Documents show concerns about instructor's views on glyphosate ahead of firing
CBC
The head of the Maritime College of Forest Technology said he wanted to keep "a positive relationship" with the forestry industry as he fielded complaints about an instructor he later fired.
Officials at Natural Resources Canada were complaining to college director Tim Marshall about Rod Cumberland, a biologist and instructor who opposes the spraying of the herbicide glyphosate in New Brunswick forests.
Cumberland's internal criticism of how glyphosate would be discussed at a 2019 scientific conference triggered the emails between the federal department, the college and J.D. Irving Ltd.
College instructors "should not be undermining federal scientists," a person whose identity was blacked out wrote to Natural Resources Canada official Derek MacFarlane in a Jan. 18, 2019 email.
"We will look into this," MacFarlane, a senior advisor at the department and former director of the Atlantic Forestry Centre, responded 45 minutes later.
Cumberland argued a Jan. 18, 2019 conference on vegetation management at the University of New Brunswick was one-sided in favour of glyphosate. He was not included in any of the email threads discussing his criticism.
Centre director Peter Fullarton wrote to Marshall Jan. 23 that Natural Resources Canada was "disappointed and troubled" by Cumberland's comments, which he called false, and "what we perceive as his influence (bias) on his students."
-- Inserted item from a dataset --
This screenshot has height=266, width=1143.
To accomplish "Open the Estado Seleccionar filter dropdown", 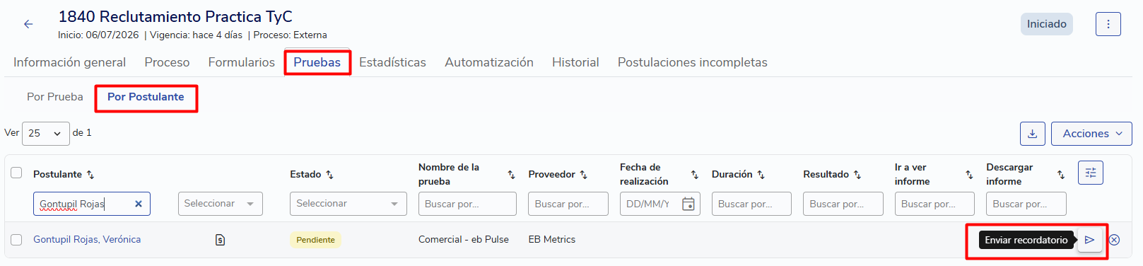I will (348, 204).
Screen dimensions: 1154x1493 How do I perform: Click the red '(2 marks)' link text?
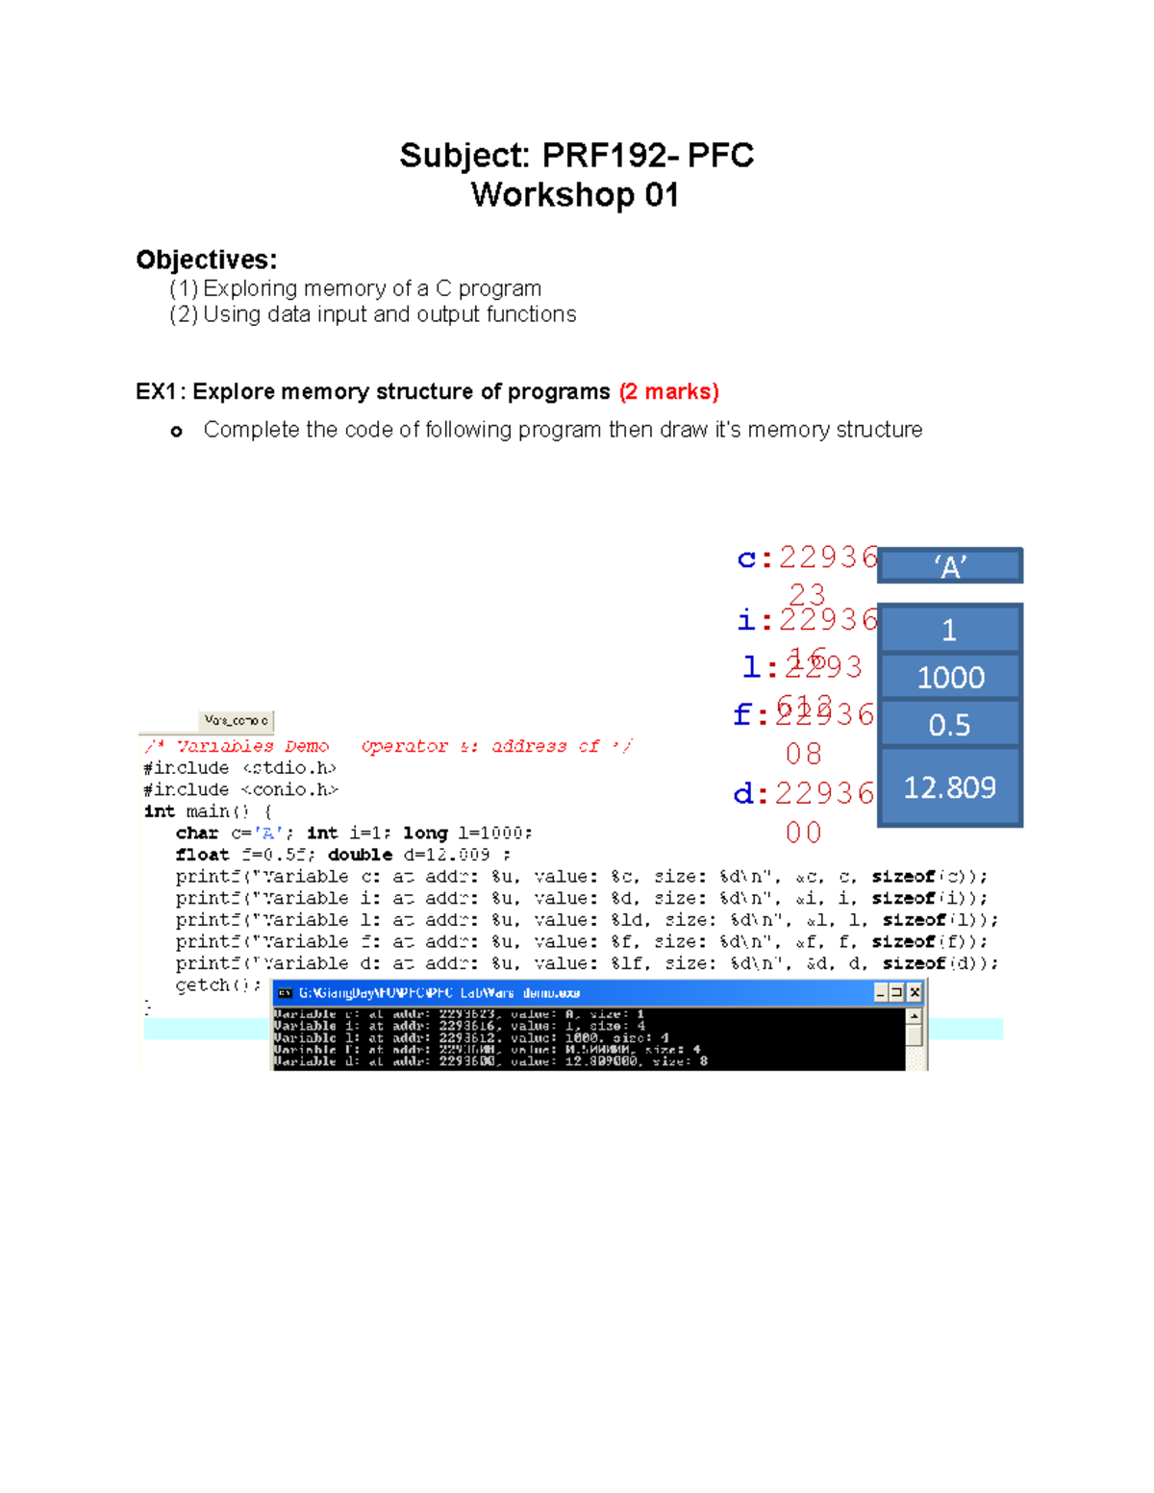coord(671,391)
Marshall responded that "it is very important to me that [the college] maintains a positive relationship with the organizations working in the sector we aim to serve."
Cumberland was fired from his instructor position at the Fredericton college five months later.
Marshall relayed the decision to several government and forest industry officials in an email at 8:06 p.m. the same evening.
In a court filing in a wrongful dismissal lawsuit by Cumberland, the college says he attended the conference and was "disrespectful and was openly dismissive, rude and insolent" toward the scientists.
The college denies Cumberland was fired for his views on glyphosate, though his dismissal letter says his "undermining" of the conference was one of the reasons.
Marshall turned down an interview request from CBC News about the emails.
"Given that this is an HR matter and is presently before the courts, I respectfully decline to comment," he said.